Thanks for the link, we will definitely look into ways to improve our tracking without a gyroscope this summer. The method of finding an ‘artificial’ wheel base is quite interesting; we’ll see how it goes. :slight_smile:

The NavX and the Pigeon, I believe, utilize the same IMU.

An “immutable portion” of a trajectory is an unavoidable fact of life when you are generating a trajectory asynchronously from a real-time trajectory follower and you want to avoid underrun. The common best practice for dealing with this in industry is basically:

  1. At your trajectory planning iteration start time, take a snapshot of the current robot pose and the remaining sequence of trajectory controls that have been buffered.

  2. Project where you believe the robot will be if it follows the buffered controls. This allows you to incorporate other sources of information about the robot pose (ex. gyro or vision) in your forecast, since your pose estimate can fuse any arbitrary collection of inputs.

  3. Re-plan a trajectory from the projected robot state, and buffer points until at least N total points are now buffered.

  4. Repeat 1-3 at a sensible loop rate (even just 10 Hz is going to do pretty well with this form of control).

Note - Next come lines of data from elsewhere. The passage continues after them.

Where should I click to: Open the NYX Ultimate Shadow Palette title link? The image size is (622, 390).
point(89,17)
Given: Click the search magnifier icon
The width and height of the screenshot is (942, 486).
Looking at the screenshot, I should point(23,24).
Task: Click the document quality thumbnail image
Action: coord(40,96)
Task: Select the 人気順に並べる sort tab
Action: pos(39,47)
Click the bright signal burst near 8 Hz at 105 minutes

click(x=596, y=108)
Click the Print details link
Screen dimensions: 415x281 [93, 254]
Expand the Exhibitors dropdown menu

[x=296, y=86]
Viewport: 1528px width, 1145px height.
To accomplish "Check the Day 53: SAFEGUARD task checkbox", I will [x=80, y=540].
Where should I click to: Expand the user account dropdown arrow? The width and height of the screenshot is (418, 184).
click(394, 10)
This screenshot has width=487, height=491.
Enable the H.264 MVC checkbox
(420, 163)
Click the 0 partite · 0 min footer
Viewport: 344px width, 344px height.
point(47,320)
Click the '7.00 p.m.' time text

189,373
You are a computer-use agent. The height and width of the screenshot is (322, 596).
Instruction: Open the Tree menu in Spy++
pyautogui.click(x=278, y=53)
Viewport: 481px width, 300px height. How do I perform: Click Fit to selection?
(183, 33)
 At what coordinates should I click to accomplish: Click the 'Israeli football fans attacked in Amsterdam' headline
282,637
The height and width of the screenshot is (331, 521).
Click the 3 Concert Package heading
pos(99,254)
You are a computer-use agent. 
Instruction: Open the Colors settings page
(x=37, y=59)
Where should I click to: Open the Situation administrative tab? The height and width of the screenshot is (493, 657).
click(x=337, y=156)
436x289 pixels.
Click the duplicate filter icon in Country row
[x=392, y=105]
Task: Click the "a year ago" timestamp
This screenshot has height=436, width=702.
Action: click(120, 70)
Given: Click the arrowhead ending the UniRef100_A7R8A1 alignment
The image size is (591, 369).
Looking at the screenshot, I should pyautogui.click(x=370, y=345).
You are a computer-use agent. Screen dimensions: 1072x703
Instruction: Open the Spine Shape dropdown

The Pigeon is available to the Talons directly via the data port or the CAN bus. For the NavX to work the user code would have to send the heading to the Talons.

I don’t mean to ‘necro’ this thread, but does anyone know if there are any updates on this feature? Additionally, if implemented, how would each Talon be able to read values from both an encoder (through a breakout) and the Pigeon at the same time?

The Pigeon could be connected to any Talon. It doesn’t have to be a drive Talon. The Talon it is connected to will share the data across the CAN bus with the other Talons.

Another option would be to connect the Pigeon directly to the CAN bus.